Reivindicações dos Servidores da Educação
Nesta terça-feira, 17 de março, os servidores da educação pública estadual de Minas Gerais iniciaram a campanha salarial para 2026, em um contexto de greve que começou no dia 4 do mesmo mês. A categoria exige um reajuste de 41,83%, que, segundo eles, é necessário para cobrir as perdas salariais acumuladas entre 2019 e 2025. As demandas serão discutidas em uma audiência pública na Assembleia Legislativa de Minas Gerais (ALMG), marcada para as 10h, no Plenarinho II.

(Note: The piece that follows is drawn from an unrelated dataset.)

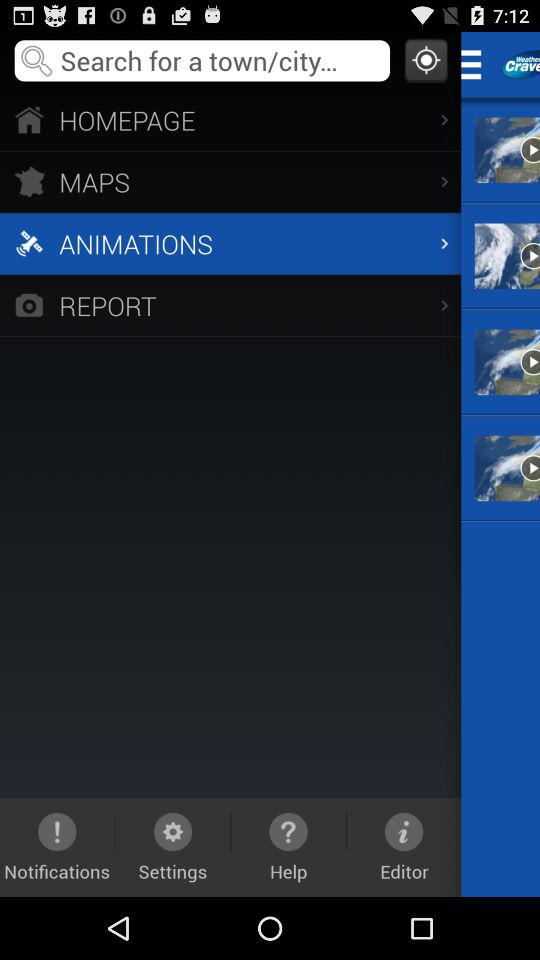
turn on item below the report (288, 847)
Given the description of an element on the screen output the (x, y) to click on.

Participação na Audiência Pública
O encontro, organizado pela Comissão de Educação, Ciência e Tecnologia, foi solicitado pela deputada estadual Beatriz Cerqueira (PT). Estão convidados para a audiência a coordenadora-geral do Sindicato Único dos Trabalhadores em Educação de Minas Gerais (Sind-UTE/MG), Denise de Paula Romano, a secretária de Estado de Planejamento e Gestão, Sílvia Caroline Listgarten Dias, e o secretário de Educação, Rossieli Soares da Silva.
Piso Salarial e Reajustes
Além do pedido de 41,83% de reajuste, os servidores também solicitam a aplicação do reajuste estabelecido na Portaria nº 82 do Ministério da Educação (MEC), datada de 30 de janeiro de 2026. Essa portaria determina um novo valor para o Piso Salarial Profissional Nacional do Magistério Público da Educação Básica, fixado em R$ 5.130,63.
Reação do Governo e Críticas dos Servidores
O debate sobre a situação salarial ocorre em um momento em que o governador Romeu Zema (Novo) anunciou um reajuste de 5,4% para todos os servidores públicos do Estado. Este aumento se aplica a ativos, inativos e pensionistas da administração direta e indireta. O pagamento será retroativo a 1 de janeiro de 2026, embora a categoria e a oposição critique essa medida, argumentando que o aumento não é suficiente para compensar as perdas acumuladas ao longo dos anos.
A Opinião da Deputada Beatriz Cerqueira
A deputada Beatriz Cerqueira, responsável pela solicitação da audiência pública, expressou sua preocupação com o impacto limitado da proposta do governo. “Nesse momento, diversas carreiras da educação têm salários básicos abaixo do mínimo, evidenciando a desvalorização dos servidores”, afirmou em comunicado à ALMG. “Um reajuste de 5,4% é muito baixo para atender às necessidades dos servidores, especialmente nas carreiras que já apresentam distorções salariais significativas.”